* [BRIEF]: Your reply should consist only of the lines from the one with "Viewport: 1339px width, 422px" through the end of the entries, transcribed exactly. Pictures stay out.

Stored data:
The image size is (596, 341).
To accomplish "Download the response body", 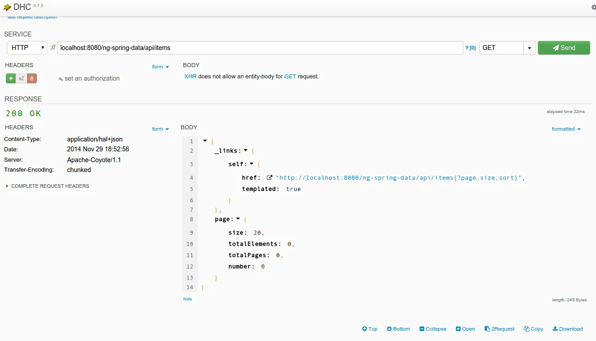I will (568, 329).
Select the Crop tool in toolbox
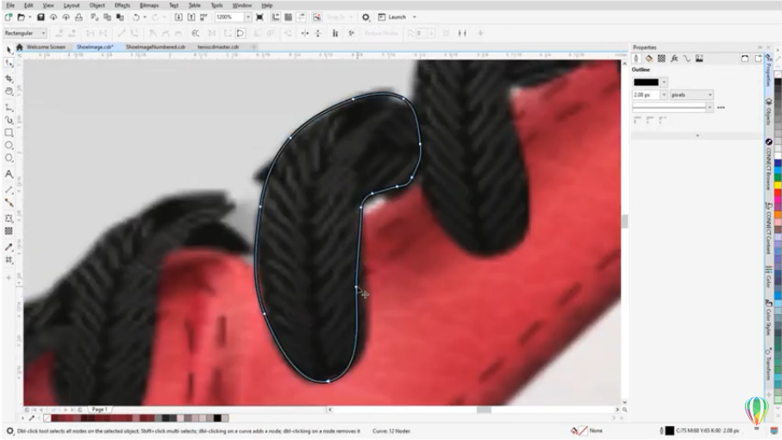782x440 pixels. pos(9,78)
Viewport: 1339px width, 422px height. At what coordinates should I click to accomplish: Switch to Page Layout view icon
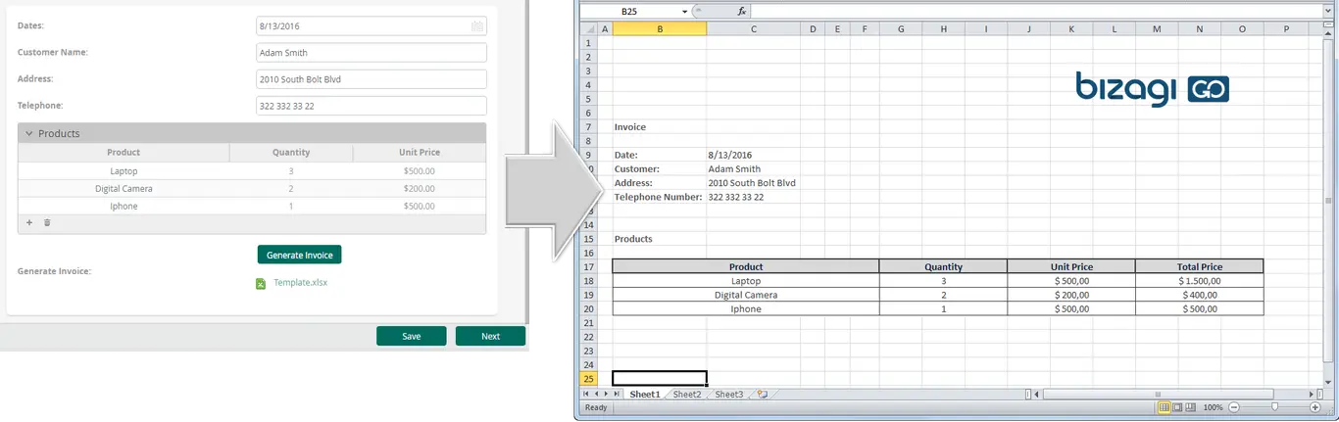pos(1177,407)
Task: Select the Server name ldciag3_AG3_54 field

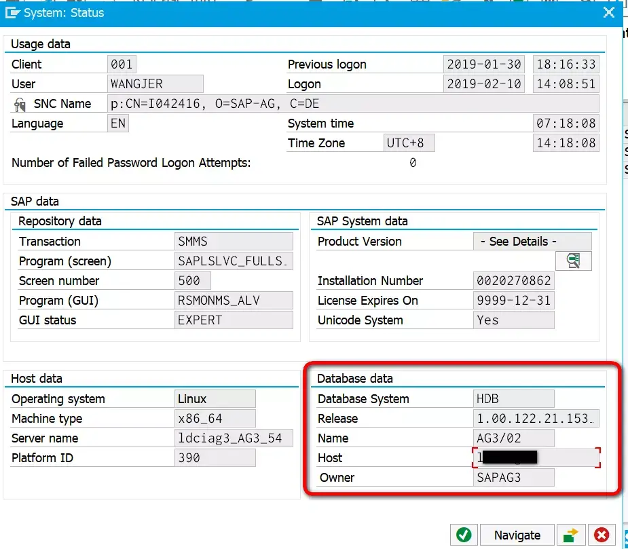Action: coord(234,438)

* [EXERCISE SOLUTION]:
Viewport: 1339px width, 422px height. At what coordinates should I click to accomplish: Switch to Page Layout view icon
pos(1177,407)
Task: Select the Server name ldciag3_AG3_54 field

Action: coord(234,438)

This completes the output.